RunCrossValidation: Runs the cross-validation end-to-end using the following...

View source: R/crossvalfunctions.R

RunCrossValidationR Documentation

Runs the cross-validation end-to-end using the following steps: 1. Create multiple cross-validation folds from the data. 2. Filter each fold using the filtering criteria applied to the entire dataset. 3. Run IntLIM for all folds. 4. Process the results for all folds.

Description

Runs the cross-validation end-to-end using the following steps: 1. Create multiple cross-validation folds from the data. 2. Filter each fold using the filtering criteria applied to the entire dataset. 3. Run IntLIM for all folds. 4. Process the results for all folds.

Usage

RunCrossValidation(
  inputData,
  folds,
  analyteType1perc = 0,
  analyteType2perc = 0,
  analyteMiss = 0,
  cov.cutoff = 0,
  stype = "",
  outcome = c(1),
  covar = c(),
  continuous = FALSE,
  save.covar.pvals = FALSE,
  independent.var.type = c(1),
  remove.duplicates = FALSE,
  pvalcutoff = 0.05,
  interactionCoeffPercentile = 0,
  rsquaredCutoff = 0,
  treecuts = 0,
  suppressWarnings = FALSE
)

Arguments

inputData

IntLimData object (output of ReadData()) with analylte levels and associated meta-data

folds

number of folds to create

analyteType1perc

percentile cutoff (0-1) for filtering analyte type 1 (e.g. remove analytes with mean values < 'analyteType1perc' percentile) (default: 0)

analyteType2perc

percentile cutoff (0-1) for filtering analyte type 2 (default: no filtering of analytes) (default:0)

analyteMiss

missing value percent cutoff (0-1) for filtering analytes (analytes with > 80% missing values will be removed) (default:0)

cov.cutoff

percentile cutoff (0-1) for the covariances of the anaytes (default: 0.30)

stype

column name that represents sample type (by default, it will be used in the interaction term). Only 2 categories are currently supported.

outcome

list of outcomes to run. '1' or '2' must be set as outcome/independent variable (default is '1')

covar

Additional variables from the phenotypic data that be integrated into linear model

continuous

boolean to indicate whether the data is continuous or discrete

save.covar.pvals

boolean to indicate whether or not to save the p-values of all covariates, which can be analyzed later but will also lengthen computation time.
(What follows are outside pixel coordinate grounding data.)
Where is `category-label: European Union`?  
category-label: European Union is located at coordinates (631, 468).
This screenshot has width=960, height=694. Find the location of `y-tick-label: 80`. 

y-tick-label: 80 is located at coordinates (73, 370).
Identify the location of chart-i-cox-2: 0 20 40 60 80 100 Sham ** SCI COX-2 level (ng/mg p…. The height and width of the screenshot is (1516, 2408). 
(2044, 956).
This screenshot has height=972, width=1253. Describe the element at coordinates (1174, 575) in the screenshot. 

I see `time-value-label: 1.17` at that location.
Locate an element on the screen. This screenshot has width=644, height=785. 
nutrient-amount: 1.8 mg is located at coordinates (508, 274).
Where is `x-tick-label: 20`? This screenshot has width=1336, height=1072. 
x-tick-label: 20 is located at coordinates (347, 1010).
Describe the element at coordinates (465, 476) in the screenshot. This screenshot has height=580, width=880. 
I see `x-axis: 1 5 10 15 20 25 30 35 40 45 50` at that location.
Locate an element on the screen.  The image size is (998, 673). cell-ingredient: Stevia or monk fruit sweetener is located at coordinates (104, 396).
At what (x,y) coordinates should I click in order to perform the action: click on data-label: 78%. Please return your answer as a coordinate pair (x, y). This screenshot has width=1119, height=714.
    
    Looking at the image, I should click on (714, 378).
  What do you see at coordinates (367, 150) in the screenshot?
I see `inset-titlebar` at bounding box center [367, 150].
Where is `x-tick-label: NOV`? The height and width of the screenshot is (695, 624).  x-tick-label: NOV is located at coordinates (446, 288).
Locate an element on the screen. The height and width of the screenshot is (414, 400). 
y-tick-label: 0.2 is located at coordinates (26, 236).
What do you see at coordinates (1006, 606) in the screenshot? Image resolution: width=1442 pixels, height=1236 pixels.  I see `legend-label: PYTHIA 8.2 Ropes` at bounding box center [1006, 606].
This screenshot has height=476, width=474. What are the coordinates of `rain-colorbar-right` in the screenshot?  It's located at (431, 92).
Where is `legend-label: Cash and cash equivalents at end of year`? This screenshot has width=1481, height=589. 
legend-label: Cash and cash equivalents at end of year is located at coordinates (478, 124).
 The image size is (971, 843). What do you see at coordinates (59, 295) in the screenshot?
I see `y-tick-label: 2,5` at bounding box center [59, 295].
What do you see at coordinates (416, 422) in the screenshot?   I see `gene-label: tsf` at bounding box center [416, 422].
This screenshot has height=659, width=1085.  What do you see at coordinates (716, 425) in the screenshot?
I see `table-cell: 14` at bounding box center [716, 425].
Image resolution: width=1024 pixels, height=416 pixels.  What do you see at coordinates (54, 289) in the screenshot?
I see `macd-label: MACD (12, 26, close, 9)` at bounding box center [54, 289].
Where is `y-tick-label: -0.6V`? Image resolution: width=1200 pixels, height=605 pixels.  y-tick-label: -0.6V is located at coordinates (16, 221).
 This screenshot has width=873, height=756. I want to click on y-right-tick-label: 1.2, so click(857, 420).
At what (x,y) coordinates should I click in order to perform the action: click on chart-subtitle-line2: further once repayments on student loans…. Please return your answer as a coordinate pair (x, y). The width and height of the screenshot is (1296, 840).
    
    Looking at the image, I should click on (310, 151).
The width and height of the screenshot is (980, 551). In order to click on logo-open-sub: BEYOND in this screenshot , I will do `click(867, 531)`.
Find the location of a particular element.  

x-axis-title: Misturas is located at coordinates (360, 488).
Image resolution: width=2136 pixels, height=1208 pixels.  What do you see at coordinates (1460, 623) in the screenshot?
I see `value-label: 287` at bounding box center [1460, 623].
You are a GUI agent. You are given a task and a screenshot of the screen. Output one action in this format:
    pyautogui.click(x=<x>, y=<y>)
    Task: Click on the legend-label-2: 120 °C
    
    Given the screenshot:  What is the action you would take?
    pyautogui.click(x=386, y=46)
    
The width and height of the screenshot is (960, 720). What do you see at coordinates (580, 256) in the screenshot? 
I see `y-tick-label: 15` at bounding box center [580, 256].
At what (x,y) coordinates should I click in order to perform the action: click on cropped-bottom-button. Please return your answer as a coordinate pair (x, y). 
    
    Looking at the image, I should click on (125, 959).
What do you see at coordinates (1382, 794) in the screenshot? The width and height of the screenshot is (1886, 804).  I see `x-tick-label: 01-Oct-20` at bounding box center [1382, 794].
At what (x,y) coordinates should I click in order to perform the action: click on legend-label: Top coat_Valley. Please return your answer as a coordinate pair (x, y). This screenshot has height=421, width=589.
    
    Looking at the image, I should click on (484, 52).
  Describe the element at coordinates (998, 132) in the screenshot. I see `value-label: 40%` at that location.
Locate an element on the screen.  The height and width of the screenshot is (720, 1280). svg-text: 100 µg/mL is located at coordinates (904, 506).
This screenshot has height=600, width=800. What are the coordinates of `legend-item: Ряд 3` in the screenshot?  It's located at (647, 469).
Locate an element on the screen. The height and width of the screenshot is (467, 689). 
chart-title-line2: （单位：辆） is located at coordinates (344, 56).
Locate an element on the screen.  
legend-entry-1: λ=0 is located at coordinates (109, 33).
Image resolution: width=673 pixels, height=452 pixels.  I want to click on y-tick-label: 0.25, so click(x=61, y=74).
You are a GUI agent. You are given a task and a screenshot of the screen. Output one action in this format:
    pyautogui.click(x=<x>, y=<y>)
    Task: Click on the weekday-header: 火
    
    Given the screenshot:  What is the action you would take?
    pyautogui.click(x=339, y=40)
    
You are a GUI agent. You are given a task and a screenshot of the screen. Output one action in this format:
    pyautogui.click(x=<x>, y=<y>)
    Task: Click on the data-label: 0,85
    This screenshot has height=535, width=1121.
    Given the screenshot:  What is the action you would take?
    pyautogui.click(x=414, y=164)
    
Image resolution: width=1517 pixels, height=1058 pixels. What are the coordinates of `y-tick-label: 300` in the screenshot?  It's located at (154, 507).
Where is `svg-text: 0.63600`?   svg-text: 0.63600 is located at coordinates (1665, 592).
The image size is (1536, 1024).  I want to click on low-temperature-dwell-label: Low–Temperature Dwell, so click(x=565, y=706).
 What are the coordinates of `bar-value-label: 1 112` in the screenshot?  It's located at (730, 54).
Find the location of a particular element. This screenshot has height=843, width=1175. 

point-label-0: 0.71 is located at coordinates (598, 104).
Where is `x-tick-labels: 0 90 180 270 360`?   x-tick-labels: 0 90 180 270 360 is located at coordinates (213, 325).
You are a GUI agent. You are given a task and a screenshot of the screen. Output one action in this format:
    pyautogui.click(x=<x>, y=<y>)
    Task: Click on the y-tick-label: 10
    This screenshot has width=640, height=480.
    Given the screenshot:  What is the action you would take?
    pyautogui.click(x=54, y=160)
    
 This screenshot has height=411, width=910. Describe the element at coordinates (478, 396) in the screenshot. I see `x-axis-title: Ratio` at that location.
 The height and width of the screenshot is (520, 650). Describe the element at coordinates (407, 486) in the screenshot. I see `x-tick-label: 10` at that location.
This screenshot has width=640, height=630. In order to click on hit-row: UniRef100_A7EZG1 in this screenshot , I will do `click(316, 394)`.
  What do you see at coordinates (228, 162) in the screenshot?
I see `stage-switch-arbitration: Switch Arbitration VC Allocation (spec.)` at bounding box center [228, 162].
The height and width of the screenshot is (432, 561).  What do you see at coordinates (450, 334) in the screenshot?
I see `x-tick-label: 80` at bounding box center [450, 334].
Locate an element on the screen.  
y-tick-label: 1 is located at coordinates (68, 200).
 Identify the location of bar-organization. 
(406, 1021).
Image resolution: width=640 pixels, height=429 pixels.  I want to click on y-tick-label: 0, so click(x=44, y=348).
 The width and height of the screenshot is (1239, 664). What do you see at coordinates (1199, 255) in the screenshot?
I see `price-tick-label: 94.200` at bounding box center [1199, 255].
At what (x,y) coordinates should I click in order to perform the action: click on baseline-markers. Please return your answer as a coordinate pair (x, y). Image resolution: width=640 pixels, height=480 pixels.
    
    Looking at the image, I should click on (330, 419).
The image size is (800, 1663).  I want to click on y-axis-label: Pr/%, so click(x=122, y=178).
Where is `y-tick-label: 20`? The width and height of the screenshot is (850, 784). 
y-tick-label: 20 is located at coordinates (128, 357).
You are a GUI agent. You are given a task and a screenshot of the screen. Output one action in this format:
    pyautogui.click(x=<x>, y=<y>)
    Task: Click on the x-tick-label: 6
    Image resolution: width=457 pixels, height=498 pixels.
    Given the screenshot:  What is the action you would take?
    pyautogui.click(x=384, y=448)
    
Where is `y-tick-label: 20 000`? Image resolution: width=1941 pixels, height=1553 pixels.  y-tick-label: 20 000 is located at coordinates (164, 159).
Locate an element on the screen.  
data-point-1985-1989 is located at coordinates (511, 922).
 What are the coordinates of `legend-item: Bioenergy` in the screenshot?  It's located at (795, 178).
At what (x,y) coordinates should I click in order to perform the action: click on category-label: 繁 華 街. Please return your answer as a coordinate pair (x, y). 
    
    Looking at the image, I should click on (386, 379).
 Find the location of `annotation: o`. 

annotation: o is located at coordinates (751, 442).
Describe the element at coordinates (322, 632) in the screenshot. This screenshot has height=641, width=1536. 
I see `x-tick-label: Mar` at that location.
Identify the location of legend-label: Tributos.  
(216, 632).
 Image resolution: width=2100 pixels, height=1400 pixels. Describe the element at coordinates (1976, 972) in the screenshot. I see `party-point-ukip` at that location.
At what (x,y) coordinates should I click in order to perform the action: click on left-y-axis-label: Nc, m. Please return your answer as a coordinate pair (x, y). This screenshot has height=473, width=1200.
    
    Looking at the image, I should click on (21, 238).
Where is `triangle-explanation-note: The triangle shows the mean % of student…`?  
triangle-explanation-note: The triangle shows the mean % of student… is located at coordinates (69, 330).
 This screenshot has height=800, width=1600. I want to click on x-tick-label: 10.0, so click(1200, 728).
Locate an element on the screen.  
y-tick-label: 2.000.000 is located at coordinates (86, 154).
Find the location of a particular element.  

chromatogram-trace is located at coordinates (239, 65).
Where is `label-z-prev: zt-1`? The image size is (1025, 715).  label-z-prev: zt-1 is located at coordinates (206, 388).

The default is FALSE.

independent.var.type

list of independent variable types to run. '1' or '2' must be set as independent variable (default is '1')

remove.duplicates

boolean to indicate whether or not to remove the pair with the highest p-value across two duplicate models (e.g. m1~m2 and m2~m1)

pvalcutoff

cutoff of FDR-adjusted p-value for filtering (default 0.05)

interactionCoeffPercentile

percentile cutoff for interaction coefficient

rsquaredCutoff

cutoff for lowest r-squared value

treecuts

user-selected number of clusters (of pairs) to cut the tree into

suppressWarnings

whether to suppress warnings

Value

List of IntResults object with model results (now includes correlations)


IntLIM documentation built on Aug. 22, 2022, 5:05 p.m.